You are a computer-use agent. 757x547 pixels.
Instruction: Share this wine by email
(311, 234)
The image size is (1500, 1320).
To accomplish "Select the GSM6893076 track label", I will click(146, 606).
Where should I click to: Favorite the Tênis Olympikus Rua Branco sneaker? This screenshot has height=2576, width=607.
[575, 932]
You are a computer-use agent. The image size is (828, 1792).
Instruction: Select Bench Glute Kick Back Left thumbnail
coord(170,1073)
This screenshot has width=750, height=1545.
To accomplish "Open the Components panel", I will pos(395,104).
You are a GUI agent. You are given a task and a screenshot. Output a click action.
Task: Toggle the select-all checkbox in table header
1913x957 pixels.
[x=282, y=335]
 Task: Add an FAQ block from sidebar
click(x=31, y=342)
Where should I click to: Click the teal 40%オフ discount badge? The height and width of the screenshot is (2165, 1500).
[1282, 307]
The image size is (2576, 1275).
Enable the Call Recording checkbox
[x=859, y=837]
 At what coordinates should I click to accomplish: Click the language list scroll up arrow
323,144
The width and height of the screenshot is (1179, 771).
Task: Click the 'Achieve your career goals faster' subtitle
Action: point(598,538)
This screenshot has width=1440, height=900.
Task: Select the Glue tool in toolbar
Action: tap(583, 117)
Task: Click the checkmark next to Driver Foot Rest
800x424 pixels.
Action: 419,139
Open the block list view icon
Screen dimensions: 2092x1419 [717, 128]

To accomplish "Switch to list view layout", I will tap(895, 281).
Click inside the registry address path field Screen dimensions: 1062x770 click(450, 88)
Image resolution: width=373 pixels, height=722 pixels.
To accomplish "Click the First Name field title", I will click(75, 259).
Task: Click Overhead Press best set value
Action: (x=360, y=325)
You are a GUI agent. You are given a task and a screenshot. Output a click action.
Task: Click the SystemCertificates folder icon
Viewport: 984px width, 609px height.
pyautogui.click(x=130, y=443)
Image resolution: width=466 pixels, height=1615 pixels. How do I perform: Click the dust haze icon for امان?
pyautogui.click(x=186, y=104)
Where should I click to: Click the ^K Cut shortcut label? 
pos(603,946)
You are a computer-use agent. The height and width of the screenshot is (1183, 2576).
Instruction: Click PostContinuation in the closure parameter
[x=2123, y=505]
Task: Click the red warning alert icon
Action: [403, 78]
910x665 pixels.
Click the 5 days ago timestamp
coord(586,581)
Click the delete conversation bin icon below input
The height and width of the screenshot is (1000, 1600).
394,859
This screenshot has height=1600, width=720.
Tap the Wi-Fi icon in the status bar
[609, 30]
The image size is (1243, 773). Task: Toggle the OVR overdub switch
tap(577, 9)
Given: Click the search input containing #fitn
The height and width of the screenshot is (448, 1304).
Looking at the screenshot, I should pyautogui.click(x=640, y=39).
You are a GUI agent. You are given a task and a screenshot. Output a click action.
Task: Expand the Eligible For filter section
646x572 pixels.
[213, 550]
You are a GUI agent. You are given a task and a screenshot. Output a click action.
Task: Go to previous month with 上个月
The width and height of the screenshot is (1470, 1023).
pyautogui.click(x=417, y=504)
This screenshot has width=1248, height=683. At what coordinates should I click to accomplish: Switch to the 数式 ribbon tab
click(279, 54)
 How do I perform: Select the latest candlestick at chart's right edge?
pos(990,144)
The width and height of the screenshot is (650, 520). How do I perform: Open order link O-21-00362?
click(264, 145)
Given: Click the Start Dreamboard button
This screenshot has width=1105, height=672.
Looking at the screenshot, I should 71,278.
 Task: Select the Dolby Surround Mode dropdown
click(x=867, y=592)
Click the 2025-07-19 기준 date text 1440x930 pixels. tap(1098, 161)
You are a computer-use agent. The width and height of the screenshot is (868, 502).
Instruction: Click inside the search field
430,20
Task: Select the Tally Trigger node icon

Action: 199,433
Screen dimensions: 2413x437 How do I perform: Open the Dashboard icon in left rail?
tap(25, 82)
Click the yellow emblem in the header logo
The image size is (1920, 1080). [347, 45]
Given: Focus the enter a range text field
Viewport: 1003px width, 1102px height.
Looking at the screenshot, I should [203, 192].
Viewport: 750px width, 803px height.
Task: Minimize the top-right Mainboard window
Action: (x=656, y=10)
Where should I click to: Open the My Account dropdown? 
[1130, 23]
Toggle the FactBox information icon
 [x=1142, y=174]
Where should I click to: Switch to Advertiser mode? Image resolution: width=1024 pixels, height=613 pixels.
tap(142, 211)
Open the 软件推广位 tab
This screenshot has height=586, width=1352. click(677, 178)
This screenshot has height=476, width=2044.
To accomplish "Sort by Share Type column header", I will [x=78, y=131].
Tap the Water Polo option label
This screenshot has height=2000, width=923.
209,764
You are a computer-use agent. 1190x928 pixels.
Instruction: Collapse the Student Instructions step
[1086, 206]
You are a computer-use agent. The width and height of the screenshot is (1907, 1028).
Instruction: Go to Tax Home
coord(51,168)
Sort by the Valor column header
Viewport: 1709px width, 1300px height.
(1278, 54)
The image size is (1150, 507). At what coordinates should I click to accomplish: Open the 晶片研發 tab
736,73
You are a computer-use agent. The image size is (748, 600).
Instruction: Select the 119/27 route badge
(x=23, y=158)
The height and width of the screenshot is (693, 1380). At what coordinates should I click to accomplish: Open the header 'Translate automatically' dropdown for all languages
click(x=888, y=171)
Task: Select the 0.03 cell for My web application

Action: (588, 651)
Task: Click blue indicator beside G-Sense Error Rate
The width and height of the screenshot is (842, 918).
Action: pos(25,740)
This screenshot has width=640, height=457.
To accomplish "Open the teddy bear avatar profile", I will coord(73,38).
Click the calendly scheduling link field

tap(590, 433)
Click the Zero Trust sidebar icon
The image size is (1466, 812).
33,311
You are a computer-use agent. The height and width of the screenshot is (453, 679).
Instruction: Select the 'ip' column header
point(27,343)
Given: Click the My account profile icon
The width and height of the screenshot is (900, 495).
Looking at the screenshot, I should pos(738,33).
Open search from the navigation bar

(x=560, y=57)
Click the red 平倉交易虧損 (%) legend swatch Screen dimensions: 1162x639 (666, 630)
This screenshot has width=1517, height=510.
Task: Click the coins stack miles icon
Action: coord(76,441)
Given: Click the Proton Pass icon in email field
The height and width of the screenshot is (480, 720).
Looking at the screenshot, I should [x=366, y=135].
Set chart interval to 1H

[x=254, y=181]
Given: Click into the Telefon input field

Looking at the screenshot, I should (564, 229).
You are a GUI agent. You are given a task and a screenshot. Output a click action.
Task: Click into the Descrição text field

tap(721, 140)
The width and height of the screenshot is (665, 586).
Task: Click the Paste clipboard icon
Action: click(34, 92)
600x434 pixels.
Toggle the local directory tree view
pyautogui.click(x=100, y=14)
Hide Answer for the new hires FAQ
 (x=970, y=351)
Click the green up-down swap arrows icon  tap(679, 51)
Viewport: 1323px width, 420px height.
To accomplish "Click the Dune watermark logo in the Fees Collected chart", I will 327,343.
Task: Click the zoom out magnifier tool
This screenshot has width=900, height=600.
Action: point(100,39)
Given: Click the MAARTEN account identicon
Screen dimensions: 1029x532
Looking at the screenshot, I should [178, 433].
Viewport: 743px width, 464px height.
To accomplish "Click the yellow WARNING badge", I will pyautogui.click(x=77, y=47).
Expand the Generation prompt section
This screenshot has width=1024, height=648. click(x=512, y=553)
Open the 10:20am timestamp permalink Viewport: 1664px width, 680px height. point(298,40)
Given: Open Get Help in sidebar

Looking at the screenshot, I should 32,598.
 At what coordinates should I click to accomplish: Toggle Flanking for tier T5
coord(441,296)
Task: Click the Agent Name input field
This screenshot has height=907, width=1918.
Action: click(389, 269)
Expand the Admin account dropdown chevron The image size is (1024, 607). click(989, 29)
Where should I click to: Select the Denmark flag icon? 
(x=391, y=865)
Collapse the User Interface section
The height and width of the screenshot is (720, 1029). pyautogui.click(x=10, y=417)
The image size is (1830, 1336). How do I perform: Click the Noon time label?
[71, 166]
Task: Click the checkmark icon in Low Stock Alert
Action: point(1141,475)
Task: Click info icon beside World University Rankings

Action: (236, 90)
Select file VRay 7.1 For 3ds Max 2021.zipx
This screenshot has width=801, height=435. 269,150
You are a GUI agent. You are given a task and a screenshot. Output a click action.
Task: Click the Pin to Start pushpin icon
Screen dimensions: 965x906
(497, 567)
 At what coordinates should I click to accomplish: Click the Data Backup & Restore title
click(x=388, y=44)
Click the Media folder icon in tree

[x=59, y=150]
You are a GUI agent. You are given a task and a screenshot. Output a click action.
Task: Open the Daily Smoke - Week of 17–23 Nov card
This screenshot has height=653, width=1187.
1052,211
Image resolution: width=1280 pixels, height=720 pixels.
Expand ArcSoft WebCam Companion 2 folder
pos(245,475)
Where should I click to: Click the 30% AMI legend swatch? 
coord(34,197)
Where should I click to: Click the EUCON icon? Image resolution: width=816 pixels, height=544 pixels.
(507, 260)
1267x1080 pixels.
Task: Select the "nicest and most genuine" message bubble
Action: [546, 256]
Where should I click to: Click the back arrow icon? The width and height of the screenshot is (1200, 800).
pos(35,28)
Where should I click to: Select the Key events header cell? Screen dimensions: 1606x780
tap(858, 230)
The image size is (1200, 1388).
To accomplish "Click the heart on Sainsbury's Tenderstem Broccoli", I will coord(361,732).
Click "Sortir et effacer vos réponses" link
::::
Identify the lines in the entries that hold "Start" and return each one.

§ **Output below**
Given: Click the Start Dreamboard button
Task: Click the Pin to Start pushpin icon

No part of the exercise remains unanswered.